About Funding for Court Construction and Maintenance  
Money for maintaining, renovating, and building California’s courthouses comes from three funds with a similar legislative intent: addressing the critical infrastructure needs of the judicial branch. The funds overlap in their purposes, no single fund is reserved only for new construction.

The Court Facilities Trust Fund supports operations and maintenance, utilities, leases, and insurance. It comes primarily from county facility payments, which are inadequate to meet growing maintenance needs. The state Legislature originally intended to supplement these funds with General Fund dollars, but the state’s budget crisis has largely prevented this support.

The State Court Facilities Construction Fund supports construction, renovation, and facility modifications. It comes from fines and fees collected within the judicial branch, with a limited amount of county reimbursements.

The Immediate and Critical Needs Account supports construction and renovation of the 41 most critically needed courthouses and provides limited funding for facility modifications. It comes from fines and fees established by Senate Bill 1407 in 2008.

Since 2009, the state Legislature has borrowed or swept $750 million from these funds for needs outside the judicial branch. Funding for courthouse maintenance and repair is shrinking in relation to growing needs as the buildings age and their systems deteriorate.

About Facility Modifications Management and Oversight
The judicial branch is responsible for 20 million square feet of court facilities statewide to serve the public. The Administrative Office of the Courts responds to court requests for routine maintenance and immediate repairs and works with the courts to plan and prioritize preventive maintenance and larger repairs and renovations.

Planned repair and renovation jobs, also called facility modifications, receive two levels of oversight:

A group of judges and court executive officers, the Trial Court Facility Modification Working Group, meets eight times annually to review and approve every planned repair and renovation project. Emergency repairs are handled immediately and reported to the working group. This group ensures that the funds are used as intended to the benefit of all courts.

The Judicial Council sets policy about prioritization of repairs. The working group’s annual report and long-term list of projects receives higher level review. The report and list of projects for the current fiscal year was approved by the council in August 2011 (download/listen to presentation).

The AOC also reports planned project lists annually to the state Legislature.

About “Bundling”

Bundling involves grouping related maintenance and repair tasks together to increase efficiency and save money. It is a common practice in the industry to bundle tasks together for a single building system or single building.

Example: Perform technical inspection and repairs for all air handler units in a building.
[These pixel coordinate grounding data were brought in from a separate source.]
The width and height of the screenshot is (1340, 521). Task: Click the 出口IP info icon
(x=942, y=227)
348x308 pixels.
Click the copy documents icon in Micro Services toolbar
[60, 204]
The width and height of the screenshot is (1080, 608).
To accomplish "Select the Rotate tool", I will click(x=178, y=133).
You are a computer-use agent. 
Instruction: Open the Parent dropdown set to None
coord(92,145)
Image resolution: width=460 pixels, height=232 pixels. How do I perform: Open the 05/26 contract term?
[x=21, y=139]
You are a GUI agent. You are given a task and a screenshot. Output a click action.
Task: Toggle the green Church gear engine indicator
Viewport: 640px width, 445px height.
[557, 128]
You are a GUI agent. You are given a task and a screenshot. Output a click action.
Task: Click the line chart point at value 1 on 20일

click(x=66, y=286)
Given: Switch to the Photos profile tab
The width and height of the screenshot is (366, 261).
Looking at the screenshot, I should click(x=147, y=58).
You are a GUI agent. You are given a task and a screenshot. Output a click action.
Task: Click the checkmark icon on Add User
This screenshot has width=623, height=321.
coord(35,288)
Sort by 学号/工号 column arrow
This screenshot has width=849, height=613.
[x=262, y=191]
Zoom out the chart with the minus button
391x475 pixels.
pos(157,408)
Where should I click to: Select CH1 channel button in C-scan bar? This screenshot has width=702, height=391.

The AOC has been bundling maintenance and repair tasks for years. The projects have all been approved by the working group. Because of limited funding, particularly for preventive maintenance, this practice expanded last year.

Quotes

Superior Court of Solano County Judge David Power, Chair of the Trial Court Facility Modification Working Group “The funding decisions are made by the working group. We review the ranked proposals, we review the priorities the AOC suggests, we approve all funding decisions, and I believe they are consistent with the Trial Court Facility Modification Working Group Methodology. The focus with limited resources in my judgment must be on public access, public safety, and ensuring that the courtrooms are safe and secure and clean.”

Administrative Presiding Justice Brad R. Hill, Fifth Appellate District of the Court of Appeal and Chair of the new Court Facilities Working Group “The judicial branch is faced with budgetary challenges at every level of operations. We will need to make tough decisions to balance priorities within the state and within the branch. Balancing priorities in the court facilities program is particularly challenging this year because hundreds of millions of dollars collected within the branch to support facility needs are now going to the state’s General Fund to support other budgetary needs. Access to justice requires safe and secure facilities for the public to conduct their business.”